But probiotic pills as well. There's a whole bunch of different ones. And you can talk with your healthcare provider about what one is right for you. So probiotics, eat lots of colored fruits and vegetables. But if you have too much diarrhea, certain fruits and vegetables might be a problem for you. A lot of people worry about eating sugar because they think it causes cancer cells to grow. But I don't have any hard evidence that sugar will cause your cancer to get worse. Everybody needs a little bit of sugar to live. What are some other nutritional tips that you have, Kevin, for your patients?

- Yeah, I think one of the other things, when we talk about either both diarrhea and or constipation is fiber. And so I have patients use fiber crackers, have Metamucil, and fiber works for both constipation and diarrhea. It holds onto water. And so it can help with the diarrhea, and bulk that up, and make that less liquidy. And you may hold in longer. And in terms of the constipation, it does the exact same thing, it holds onto water. And so it bulks up your stool, and can help with the constipation also. So I think that's sometimes overlooked, and people think of fiber as being something, "Well, I just get in my diet." But there are some supplements that can be very helpful as well.

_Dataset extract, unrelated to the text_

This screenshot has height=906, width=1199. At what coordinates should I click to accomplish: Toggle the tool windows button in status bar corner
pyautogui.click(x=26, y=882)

- Absolutely. I saw a couple of different places on the questions that were sent in, and is in the chat as well. We haven't really addressed a lot of the psychological aspects of myeloma or smoldering myeloma. Some of you might not need to be treated yet. The anxiety and depression. There have been studies that show that anxiety is much higher against the people that don't yet need to be treated because you're worried about needing to be treated, or how long am I gonna be in remission. At my institution, and many institutions across the country, we have to screen you before each visit and ask, "Are you sad or depressed?" or, "How many days have you felt depressed in the last month?" There's whole different screening tools that the Commission on Cancer says we should use. And we should have social workers around to help intervene and link you up with psychiatric services. I do prescribe quite a bit of medications to address depression.

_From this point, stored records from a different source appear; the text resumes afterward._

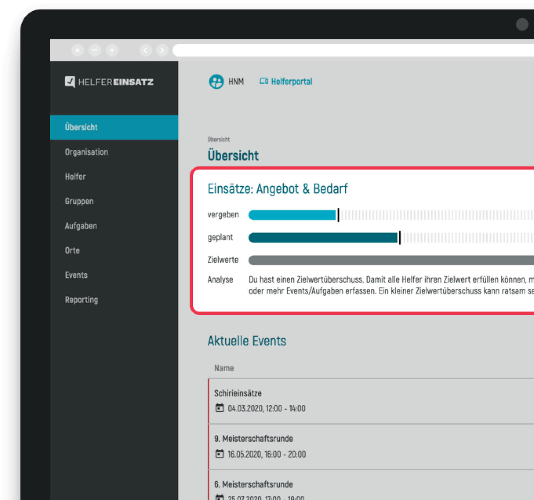Click the vergeben progress bar
The width and height of the screenshot is (534, 500).
[x=293, y=215]

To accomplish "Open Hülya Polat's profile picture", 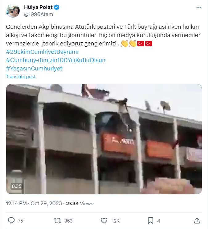I will click(x=13, y=11).
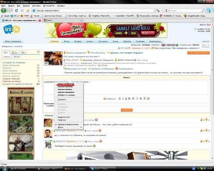Bookmark the page with the star icon
The height and width of the screenshot is (171, 214).
(x=155, y=11)
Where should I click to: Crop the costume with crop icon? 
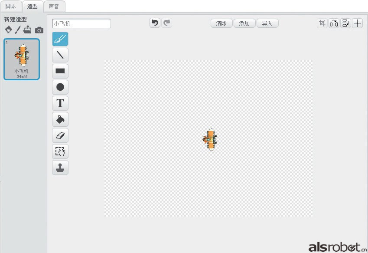point(322,23)
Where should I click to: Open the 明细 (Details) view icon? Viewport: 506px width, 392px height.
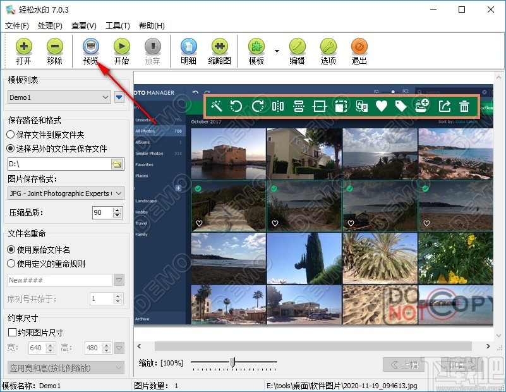[189, 46]
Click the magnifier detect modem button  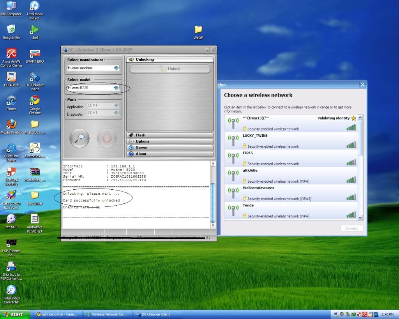click(x=79, y=138)
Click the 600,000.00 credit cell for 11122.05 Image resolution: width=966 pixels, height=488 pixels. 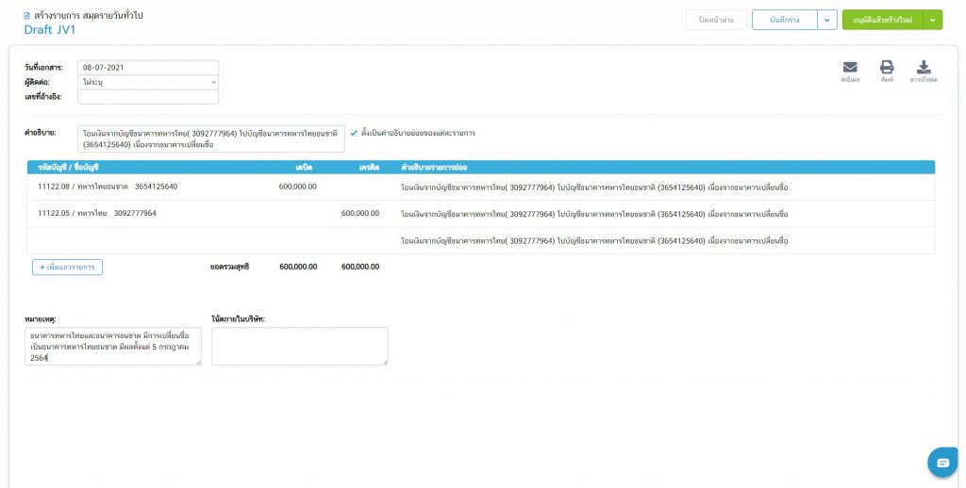point(359,213)
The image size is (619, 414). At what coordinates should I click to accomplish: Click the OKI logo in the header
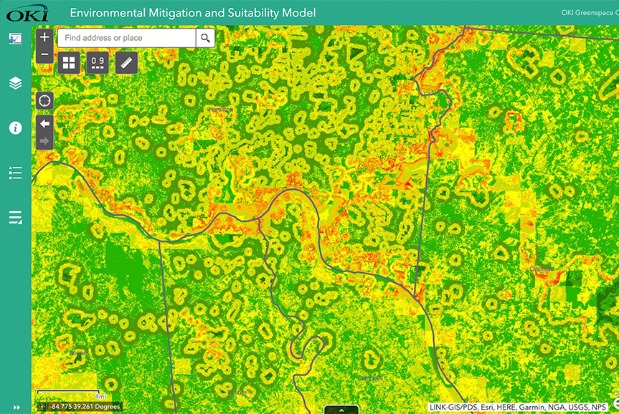click(26, 12)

And I tell folks, "It's not necessarily you, it's what we are doing to you through the corticosteroids, like the dexamethasone or prednisone treatment. It's the roller coaster of getting your labs drawn, having to wait a few days for the results, and the anxiety that goes along with that." I'm gonna go to you, Kevin, but Robin is there, and I haven't asked her a few. Talk to me about your caregiver perspective, Robin, if you're not on mute anymore, I like to hear what some of your thoughts on depression and anxiety are.

- Yeah, hi, Beth. Thank you for the question. I think for caregivers, there are other side effects that caregivers need to really understand, how can I help manage, what do I need to be aware of? Because many times, depending on what that side effect is, a caregiver may notice a symptom. If their loved one is feeling and acting a little loopy or dizzy. So maybe if you could talk about some of the things that maybe caregivers can pay attention to and to watch out for, so they can make sure that they make those right phone calls.

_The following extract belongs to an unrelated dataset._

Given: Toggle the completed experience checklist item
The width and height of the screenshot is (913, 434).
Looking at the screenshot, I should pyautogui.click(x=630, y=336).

- Yeah, for sure. Kevin, do you wanna tackle some of the triggers to look for, or do you want me to address that?

- I'd say it's just a couple things along that. Really, the caregiver does know best in many situations. Especially, I think in early days when we used to use a lot of high dose steroids, patients would come in saying, "I'm tolerating those really well." And the caregiver would be in the corner going, "No, they're not." And so the per perception of the patient, the perception of the caregiver can be very, very different. And so much like when you're hearing about your diagnosis, the caregiver hears one thing, and the patient hears another thing as well. So I do think input from both the patient and the caregiver is really, really important. And the other thing I wouldn't overlook is that, and, Robin, you maybe can talk on this too, but caregiver fatigue and caregiver depression is very high too. And so you're not just treating the patient, you're treating the family as well.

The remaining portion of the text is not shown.